Durante la mañana del miércoles el poroteo terminó de derrumbarse. Los gobernadores Osvaldo Jaldo (Tucumán), Rolando Figueroa (Neuquén) y Gustavo Sáenz (Salta) ordenaron a sus senadoras votar en contra, y desde Misiones Hugo Passalacqua se movió en el mismo sentido. Beatriz Ávila, Sandra Mendoza, Flavia Royón y Julieta Corroza, votos que Bullrich contaba como propios o casi seguros, pasaron a la columna del no. A eso se sumaban resistencias que ya venían del radicalismo, entre ellas la del senador bonaerense Maximiliano Abad, además de Daniel Kroneberger (La Pampa) y Flavio Fama (Catamarca). Con ese tablero, el capítulo no llegaba y arrastraba consigo la sesión entera.

¿Se trata de un repliegue táctico o de una derrota disimulada? El oficialismo elige la primera lectura: salva la sesión, conserva el grueso del proyecto de propiedad privada y avisa que volverá más adelante con la extranjerización de tierras. Pero la foto es incómoda. Una reforma presentada como bandera del programa desregulador quedó afuera del recinto antes siquiera de votarse, y no por la oposición dura sino por los propios aliados, esos gobernadores del interior que el Gobierno necesita para casi todo. Cuando quienes sostienen el quórum son los mismos que voltean el artículo central, la distinción entre estrategia y traspié empieza a diluirse.

El trasfondo tiene capas. La Ley de Tierras vigente fue sancionada en 2011 bajo el kirchnerismo, y tocarla obligaba a Bullrich a dar una pelea simbólica sobre soberanía que excede lo técnico. A eso se sumó la interna: en las últimas horas se abrió un frente entre la propia Bullrich y la vicepresidenta Victoria Villarruel, que preside el Senado, después de gestos de la segunda hacia el kirchnerismo que en el oficialismo leyeron como una jugada en contra en plena negociación. Difícil sostener una votación al filo cuando la conducción del bloque y quien preside la Cámara juegan partidos distintos.

Para la provincia de Buenos Aires, el episodio deja una señal política más que una consecuencia inmediata. El voto negativo de Abad muestra que el radicalismo bonaerense no está dispuesto a firmar en blanco lo que baje de Casa Rosada, incluso cuando el discurso oficial lo envuelva en la retórica de la propiedad privada. En un año donde cada gesto se mide en clave electoral, dejar plantado al Gobierno en el tema tierras no es un dato menor para dirigentes que todavía negocian su lugar de cara a 2027.

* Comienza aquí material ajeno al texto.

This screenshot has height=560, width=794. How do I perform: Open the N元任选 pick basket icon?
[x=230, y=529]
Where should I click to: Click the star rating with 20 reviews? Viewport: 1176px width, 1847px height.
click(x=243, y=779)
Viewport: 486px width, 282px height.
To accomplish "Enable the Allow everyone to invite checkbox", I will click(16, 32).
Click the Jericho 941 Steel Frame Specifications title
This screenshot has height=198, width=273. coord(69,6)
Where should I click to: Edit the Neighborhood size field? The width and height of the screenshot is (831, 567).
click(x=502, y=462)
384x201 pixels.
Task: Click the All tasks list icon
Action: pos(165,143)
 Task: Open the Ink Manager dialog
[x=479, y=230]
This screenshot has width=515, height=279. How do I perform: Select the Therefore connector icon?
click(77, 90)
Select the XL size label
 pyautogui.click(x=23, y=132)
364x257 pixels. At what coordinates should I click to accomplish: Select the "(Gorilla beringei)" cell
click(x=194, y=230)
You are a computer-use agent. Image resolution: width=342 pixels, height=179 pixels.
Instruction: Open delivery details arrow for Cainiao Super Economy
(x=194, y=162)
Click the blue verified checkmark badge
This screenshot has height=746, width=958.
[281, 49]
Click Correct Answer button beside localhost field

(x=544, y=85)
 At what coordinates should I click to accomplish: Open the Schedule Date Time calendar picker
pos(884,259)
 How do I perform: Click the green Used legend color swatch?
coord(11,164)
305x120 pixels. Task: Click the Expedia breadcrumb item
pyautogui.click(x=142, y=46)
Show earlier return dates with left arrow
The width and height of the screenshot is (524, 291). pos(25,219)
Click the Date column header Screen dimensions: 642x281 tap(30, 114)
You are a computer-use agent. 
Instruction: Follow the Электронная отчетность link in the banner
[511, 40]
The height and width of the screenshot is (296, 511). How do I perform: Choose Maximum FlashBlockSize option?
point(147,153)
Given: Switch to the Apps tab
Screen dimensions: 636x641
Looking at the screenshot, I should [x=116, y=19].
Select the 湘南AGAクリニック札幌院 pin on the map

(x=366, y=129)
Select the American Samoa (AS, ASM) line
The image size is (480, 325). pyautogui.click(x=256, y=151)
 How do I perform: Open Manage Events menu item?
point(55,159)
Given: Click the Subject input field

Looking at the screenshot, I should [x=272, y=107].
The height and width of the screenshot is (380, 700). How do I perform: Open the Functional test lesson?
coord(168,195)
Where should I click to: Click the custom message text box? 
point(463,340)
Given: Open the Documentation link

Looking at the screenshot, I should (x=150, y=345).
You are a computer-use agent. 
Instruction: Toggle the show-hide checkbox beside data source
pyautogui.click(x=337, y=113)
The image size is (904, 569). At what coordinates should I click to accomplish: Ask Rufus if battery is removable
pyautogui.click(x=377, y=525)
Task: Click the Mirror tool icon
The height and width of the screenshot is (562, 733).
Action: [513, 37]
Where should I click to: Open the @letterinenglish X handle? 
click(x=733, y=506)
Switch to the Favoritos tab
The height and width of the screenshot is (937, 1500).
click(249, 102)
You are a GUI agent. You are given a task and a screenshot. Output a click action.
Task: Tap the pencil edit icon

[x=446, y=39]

Lo que queda es un Gobierno que consiguió su sesión pero perdió su artículo, y un ministro que verá recortado en el recinto lo que había diseñado como una reforma de fondo. La extranjerización de tierras no está enterrada: el oficialismo ya avisó que la reflotará. El interrogante es con qué números, porque los que faltaron esta semana no se cayeron por casualidad.